I have been put in dangerous situations and met all the wrong people, but I was never given that chance when I was younger. I was stuck in a little bubble of security and privilege. Without a safety net, I learned to tread the waters carefully and wisely. But most of all, I began to see the good in people. Melbourne raised me to believe there's kindness in everyone. You can talk to the strangers next to your table about what to order, talk about wedding plans with random girls on a night out, and walk around the city with someone you just met after buying coffee in a laneway. In Melbourne, there are no strangers, just future friends.

There's a sweet feeling to being able to meet anyone, anytime, anywhere, without a second thought of traffic, curfews, or any restrictions that you didn't willingly impose on yourself.  Accessing places and friends have never been easier, and I would be bereft of that efficiency when I'm back in Jakarta.  It's a place where relationships can bloom quickly and beautifully. Instead of sporadic meetings with your partner during the weekends, you have the option to visit them at work during lunchwhich is only a train stop away. Instead of keeping your idiosyncrasies to yourself, your partner can be there for all of them when they move in. I've become used to the beauty of waking up next to a loved one and ending the day with the very same person. I'll have to tackle relationships in a completely new way when I'm in Jakarta, and it's going to feel bizarre.
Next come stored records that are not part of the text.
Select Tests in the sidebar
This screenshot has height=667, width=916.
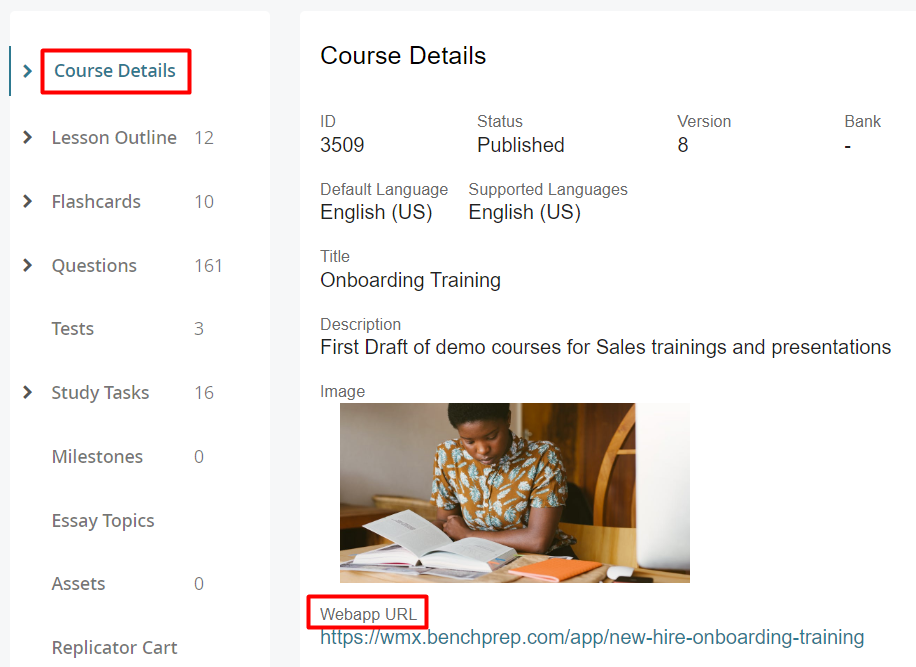pos(72,329)
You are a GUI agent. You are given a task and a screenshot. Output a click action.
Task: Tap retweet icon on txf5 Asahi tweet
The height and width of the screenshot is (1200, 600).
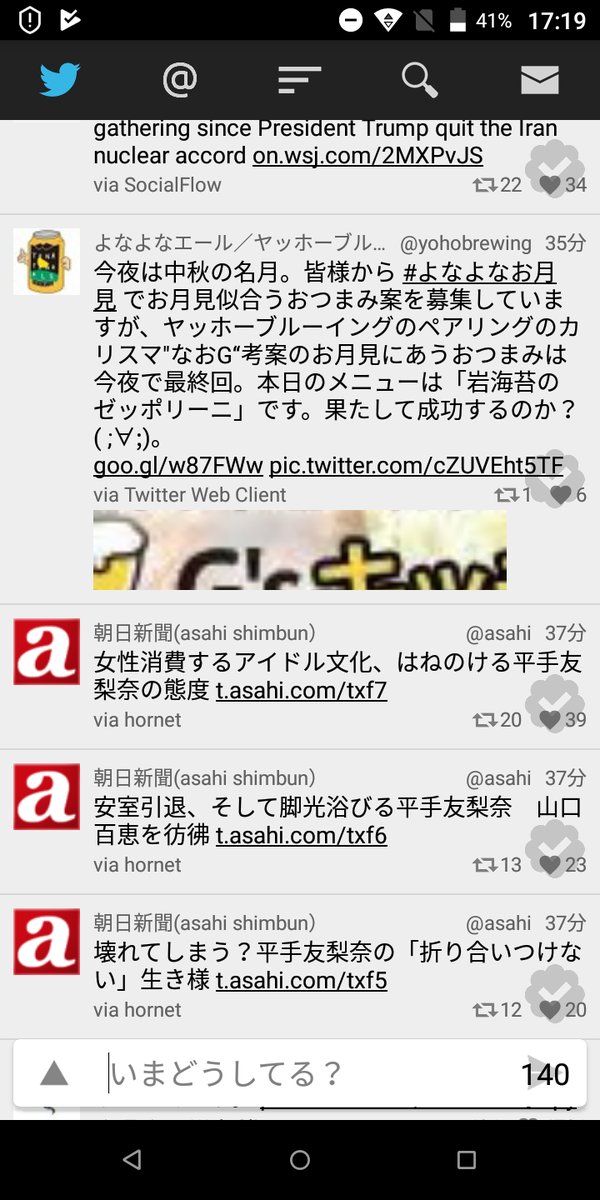pos(485,1009)
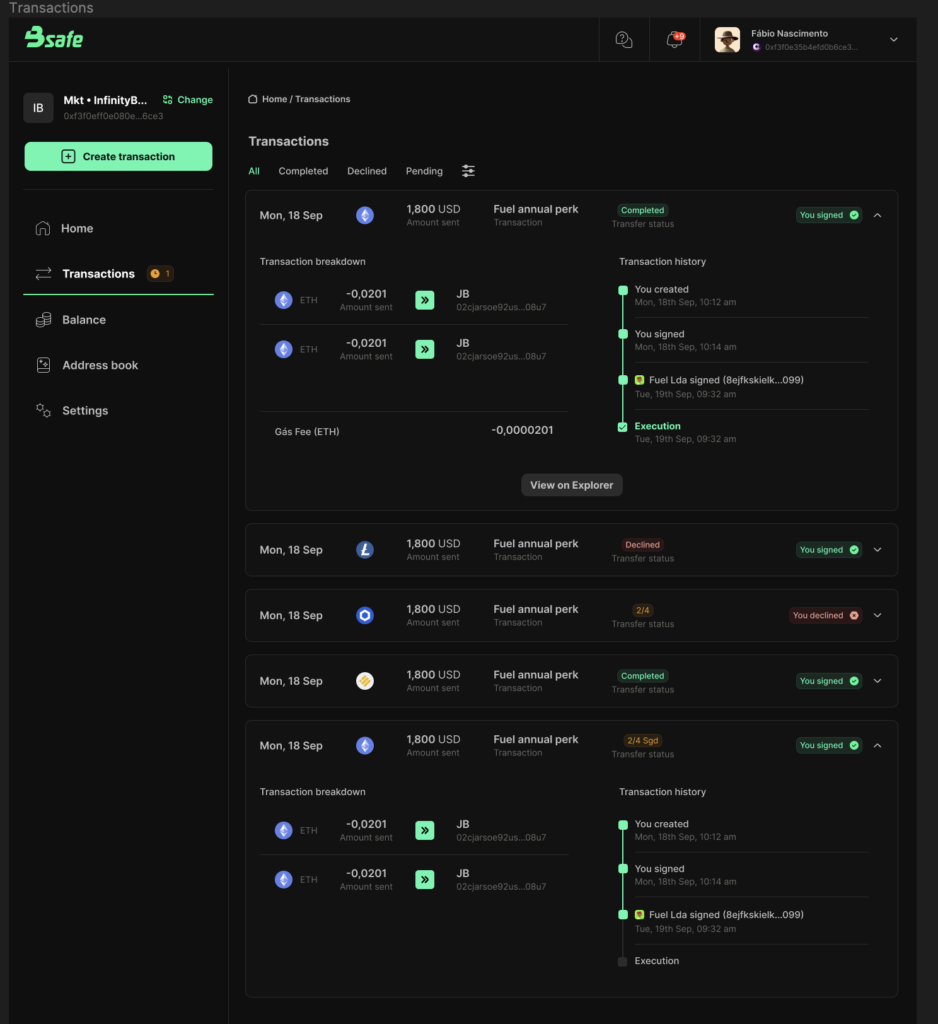Click the Create transaction button
Viewport: 938px width, 1024px height.
pyautogui.click(x=118, y=156)
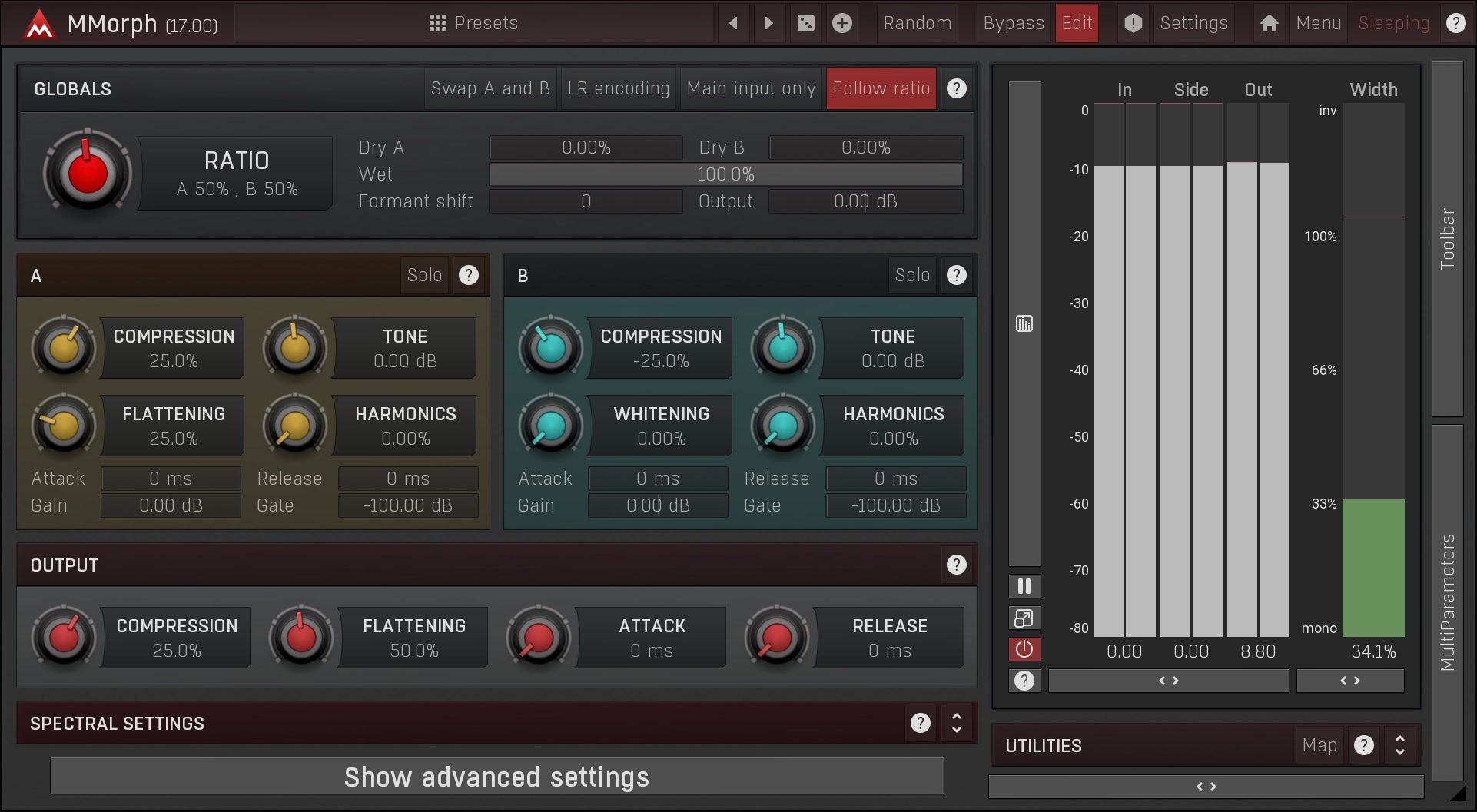This screenshot has height=812, width=1477.
Task: Click the meter power button icon
Action: click(1024, 649)
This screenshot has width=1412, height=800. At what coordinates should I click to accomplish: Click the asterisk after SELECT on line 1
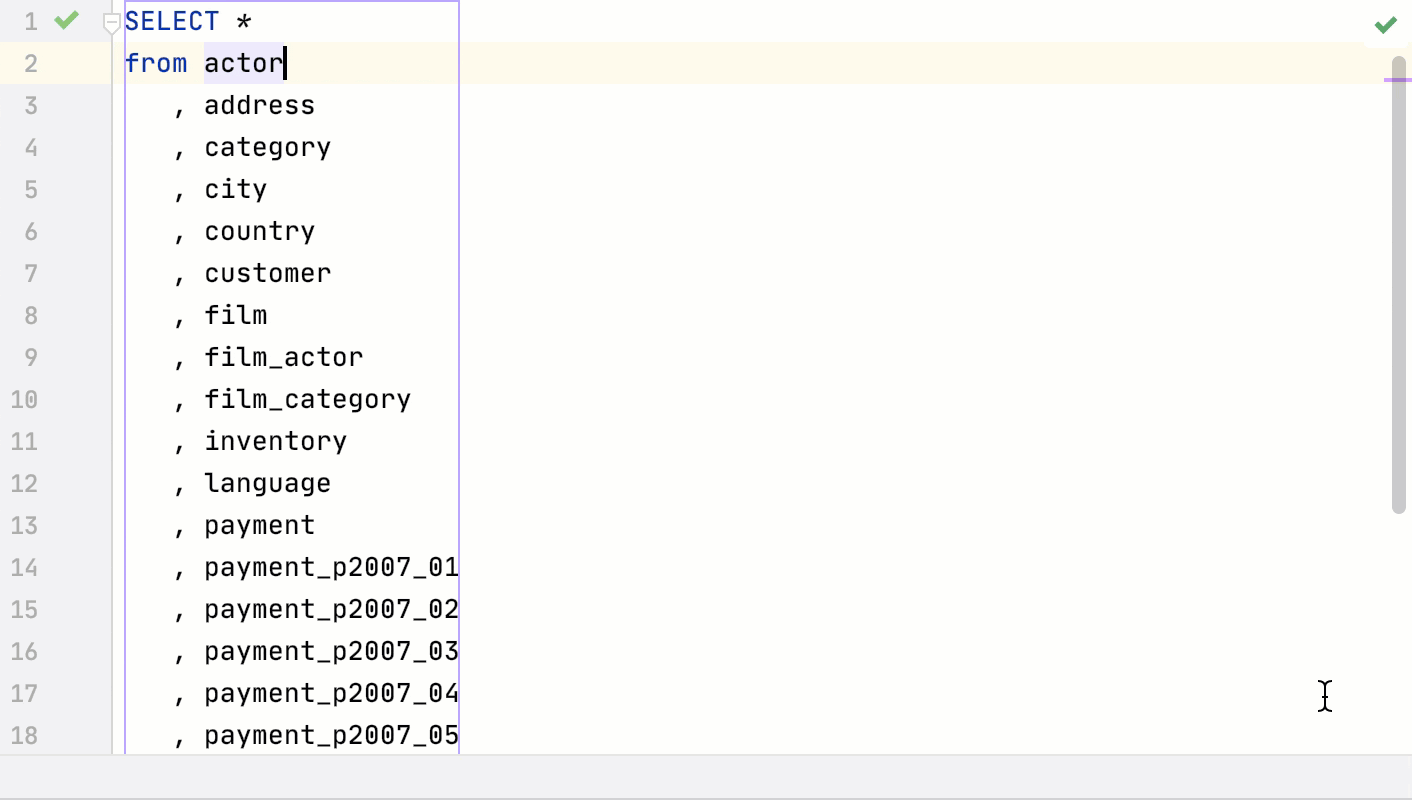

There are things that Jakarta cannot give me, and they are very important things indeed. Its behemoth malls and perpetually gray skies were never made for me. Yet the city pulled me in 4 years later, trying to woe me once more. I suppose I can learn to enjoy the little things the Big Durian has to offer, but I don't think it can ever compare to the absolute independence and ease that I had when I was in Melbourne. Being back in Jakarta is like trying to wear my old, worn-out jeans—it fit me fine years ago, but I've outgrown it.